I’ve spent most of the last 20 years in “project recovery”, namely trying to sort out projects that were late, over budget, not delivering the right things, or some combination of the three.
These days, when assigned to a project, there are four questions I always ask, in this sequence. The clearer, better quantified and more detailed the answers, the less risk there is that the project will fail.
- What are we supposed to achieve? Often, projects fail because the answer to this key question is vague, or phrased in terms of technology rather than a business need.
- How will we know when we have achieved it? This is what an NLP practitioner would know as a well-formed outcome, and a IT professional would know as acceptance criteria. Typically on a failing project, the criteria will be something like “when the sponsor is satisfied with the system”. On a successful project, the answer looks more like “when transaction X is completed in less than two seconds more than 95% of the time; the transaction is deemed to start at the final activating keypress and end when the screen has been fully refreshed with the desired data.” Note: The area that is normally least well defined is management reporting.
- Who is paying for which pieces of work?
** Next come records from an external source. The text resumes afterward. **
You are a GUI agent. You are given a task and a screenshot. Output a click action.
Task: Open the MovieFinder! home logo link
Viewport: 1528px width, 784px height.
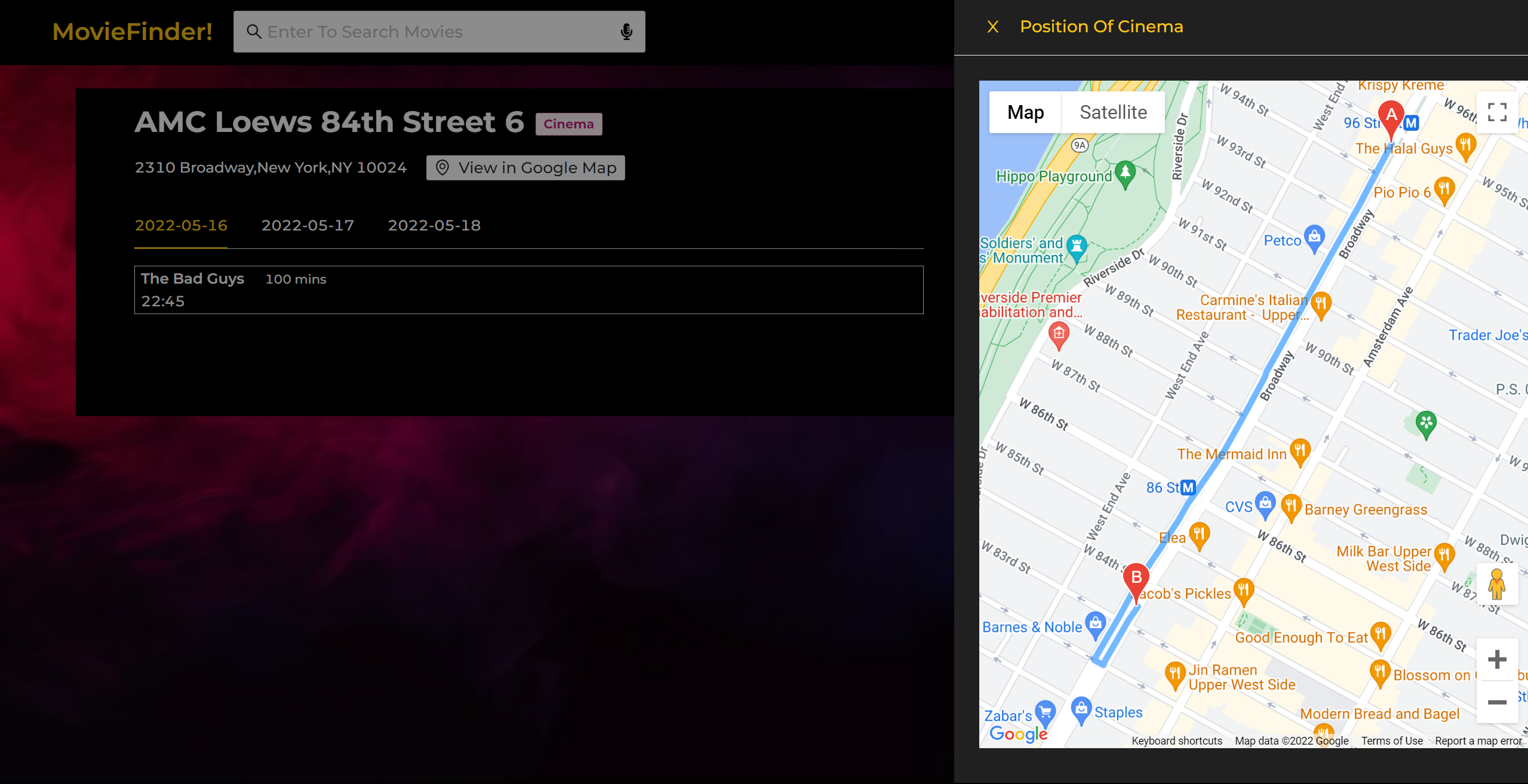coord(132,32)
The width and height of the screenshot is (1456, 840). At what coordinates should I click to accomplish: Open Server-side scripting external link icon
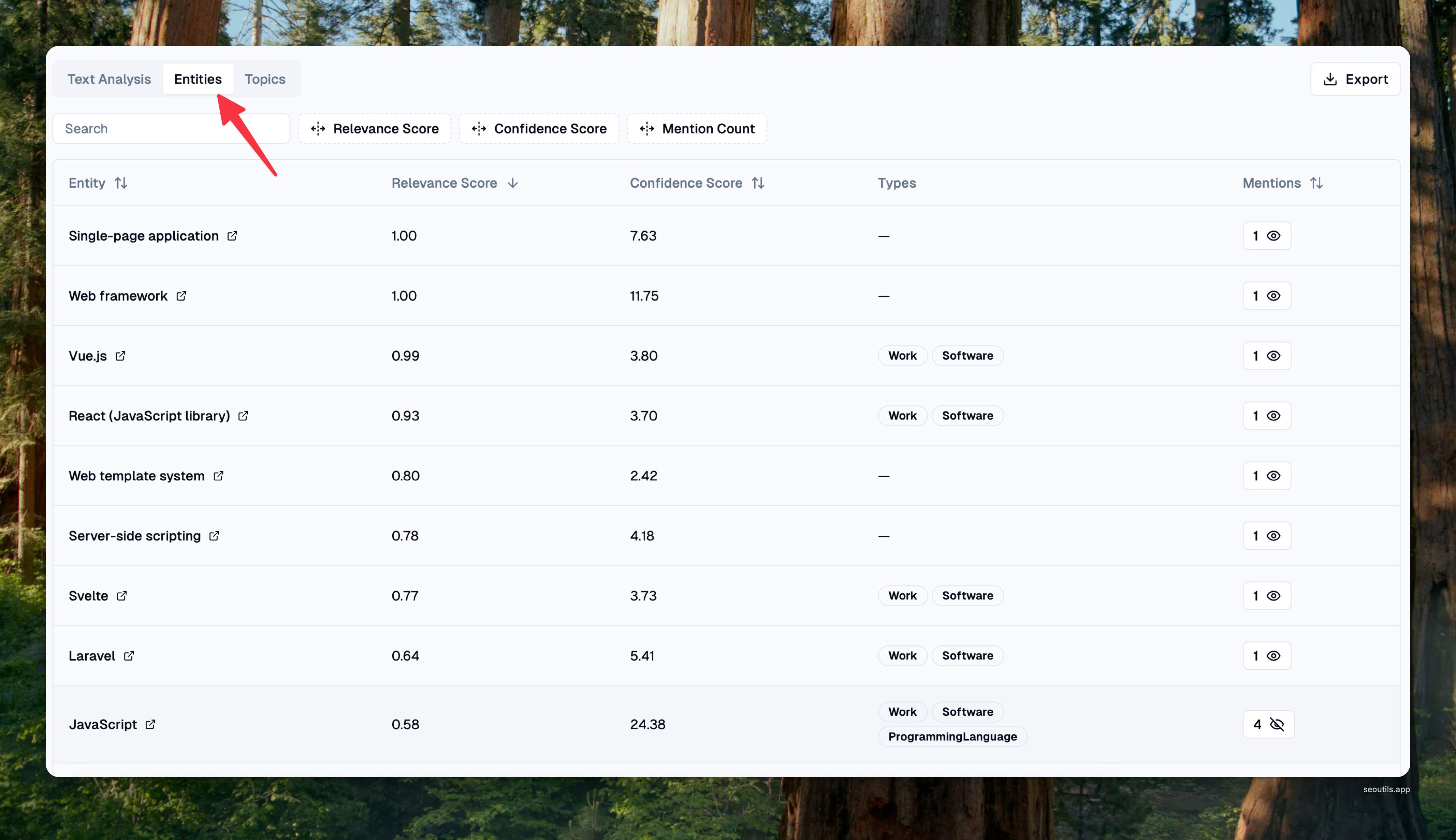coord(214,536)
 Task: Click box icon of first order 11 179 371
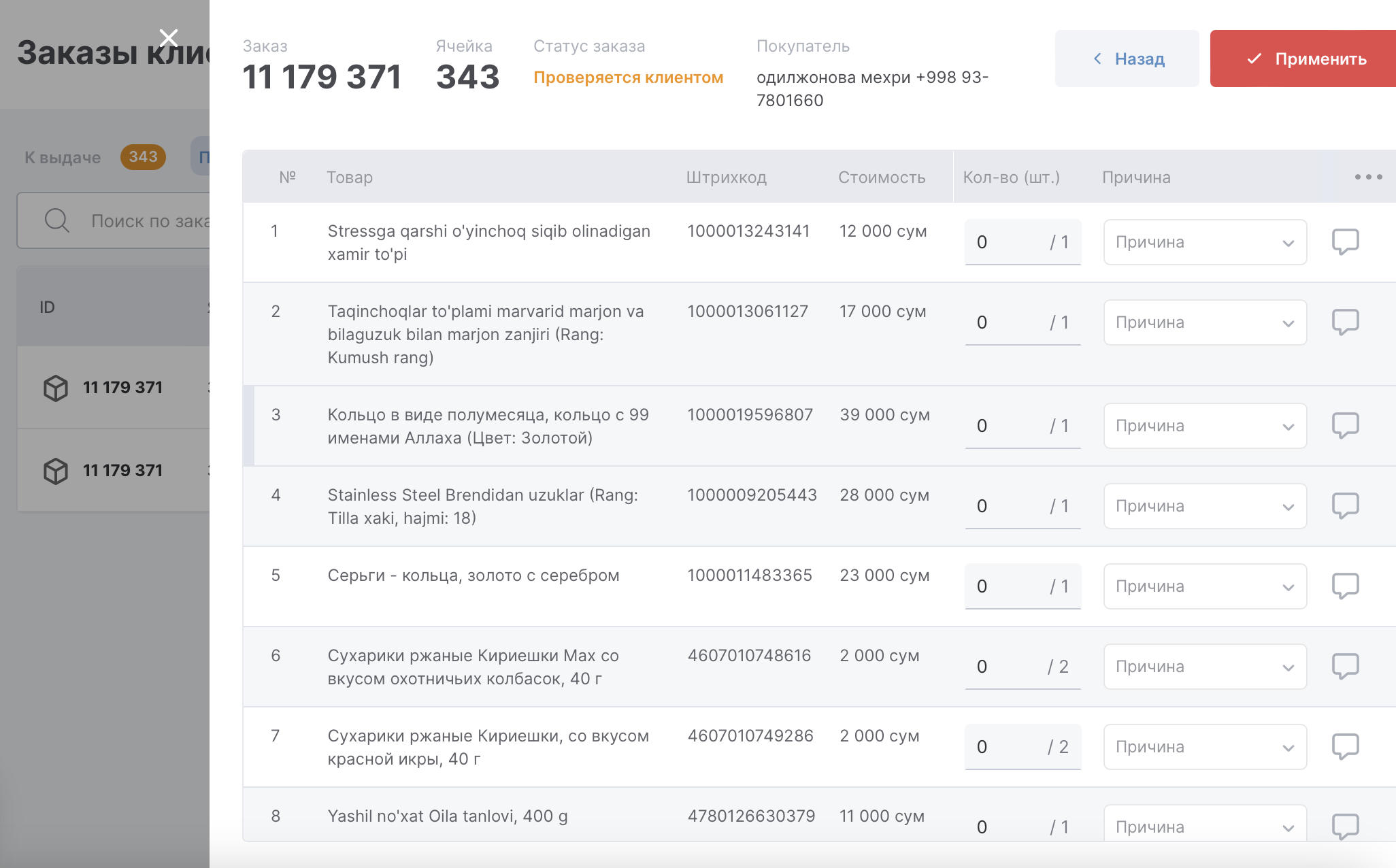pyautogui.click(x=56, y=388)
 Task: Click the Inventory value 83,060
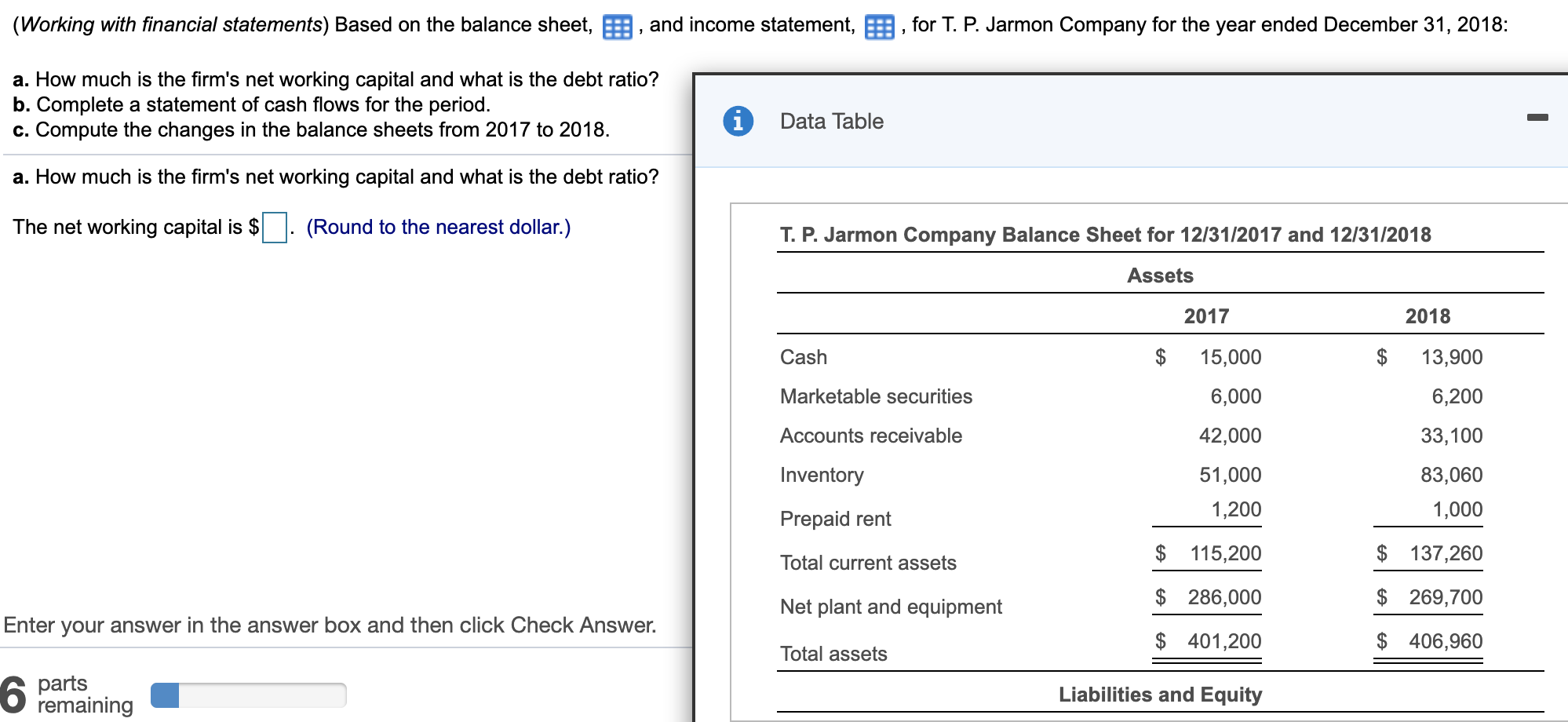(x=1453, y=474)
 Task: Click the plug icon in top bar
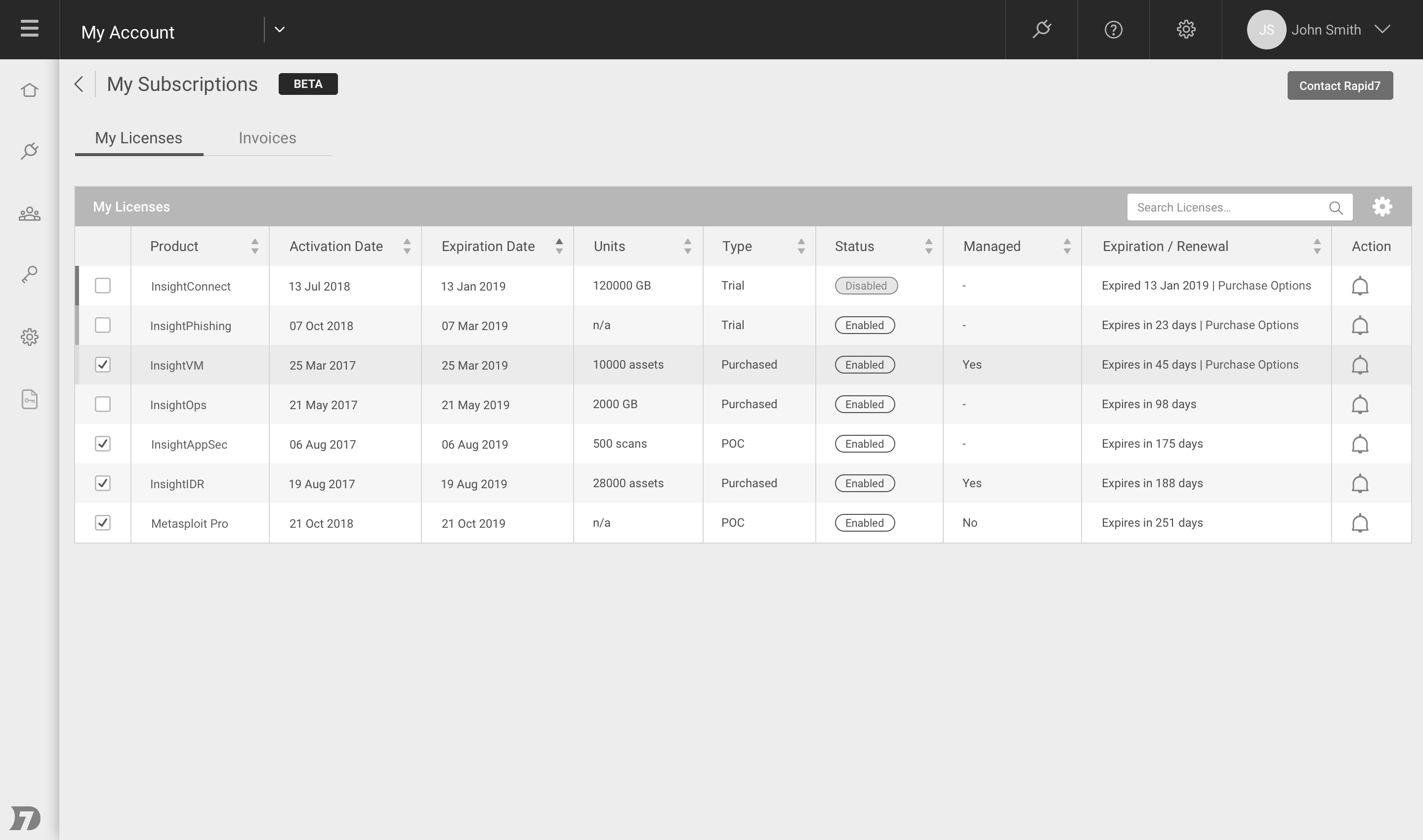1041,30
A classic symptom of a failing project is an argument over who pays for item X, which all parties thought someone else would fund. Eventually, you will have to reach agreement on this; the best time to do it is before the money has been spent, not afterwards.
- The guys who actually have to do the work - how long do they think it will take? The usual answer on a failing project is that they were not asked, they were told, out of a fear that they would extend the duration out of laziness. In my experience, very few people really do that, and I have only seen this approach work once in nearly 50 projects.
Not rocket science, is it? But take a look at your current project; I predict you will be both surprised, and scared, at how few of these questions you can answer in detail.